The city hosts an initiative called Alzheimer’s Cafe, part of a movement to accommodate the growing number of people with dementia, the Santa Fe New Mexican reports.
Participants at the two-hour meeting focus on eating snacks and making crafts to stimulate their minds.
Susan Balkman, who recognized early signs of Alzheimer’s disease about eight years ago, said the gathering is an opportunity for participants to express themselves – and for loved ones without the disease to remember that the participants “still have a brain.”
Founded in Santa Fe by Alzheimer’s specialist Jytte Lokvig in 2008, Alzheimer’s Cafe grew out of a concept introduced more than a decade earlier in the Netherlands by a psychiatrist.

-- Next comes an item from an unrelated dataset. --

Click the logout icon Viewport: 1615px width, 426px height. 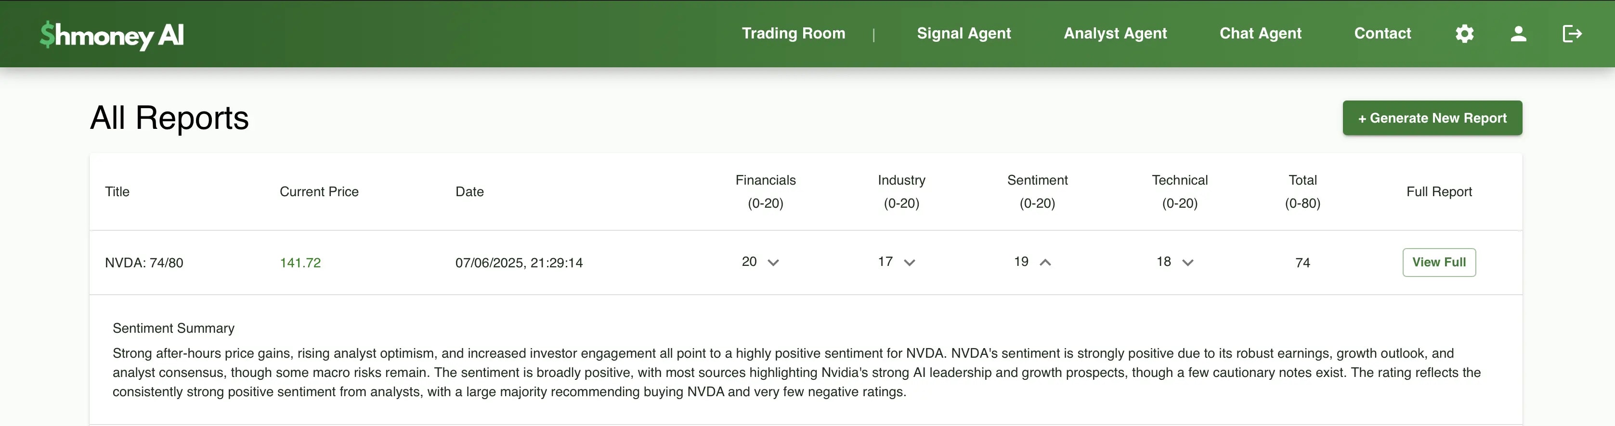[1572, 34]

The National Alzheimer’s Cafe Alliance said the concept caught on quickly in Europe, but the Santa Fe gathering was the first event of its kind in North America.
Lokvig, who has written several books on Alzheimer’s care, has served as a catalyst for the movement.

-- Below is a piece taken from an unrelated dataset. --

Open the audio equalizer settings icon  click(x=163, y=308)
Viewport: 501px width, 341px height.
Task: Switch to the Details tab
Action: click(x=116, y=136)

“The best way to help people living with dementia is to empower them as much as possible,” Lokvig said.
The idea is to interact with people who have varying degrees of memory loss, “not as people with dementia, but as whole people,” she said.
During Lokvig’s monthly gathering, an assortment of snacks, painting supplies, collage materials and music sheets are spread across a table in a back room of the Santa Fe Children’s Museum. Participants are given the freedom to explore and are never forced to do anything, Lokvig said.
She called the results astounding. Some participants mix dynamic colors, painting abstract shapes onto paper plates, while others cut and glue words and photographs into complex designs. Sometimes they sing and dance.
What’s surprising to most people, Lokvig said, is that those who have forgotten how to speak often still remember how to sing familiar songs like “You Are My Sunshine” and Frank Sinatra classics, such as “Fly Me to the Moon,” as well as move to the rhythms.
“You can’t tell they have Alzheimer’s,” she said.
Susan Robinson calls Alzheimer’s Cafe essential for her best friend of 20 years, Ann Anthony, 89, who has had a more advanced form of the disease for about three years.
“It gives her stuff to focus on that she’s good at, and the people don’t treat her any different than she’s been her whole life,” Robinson said.
Although Robinson said Anthony becomes frustrated by direct questions when she doesn’t know the answers and sometimes doesn’t remember she has been to the gathering, “that doesn’t matter.”
“When Ann has a good time and has a good day,” Robinson said, “I feel like celebrating – and that happens every time she goes to Alzheimer’s Cafe.”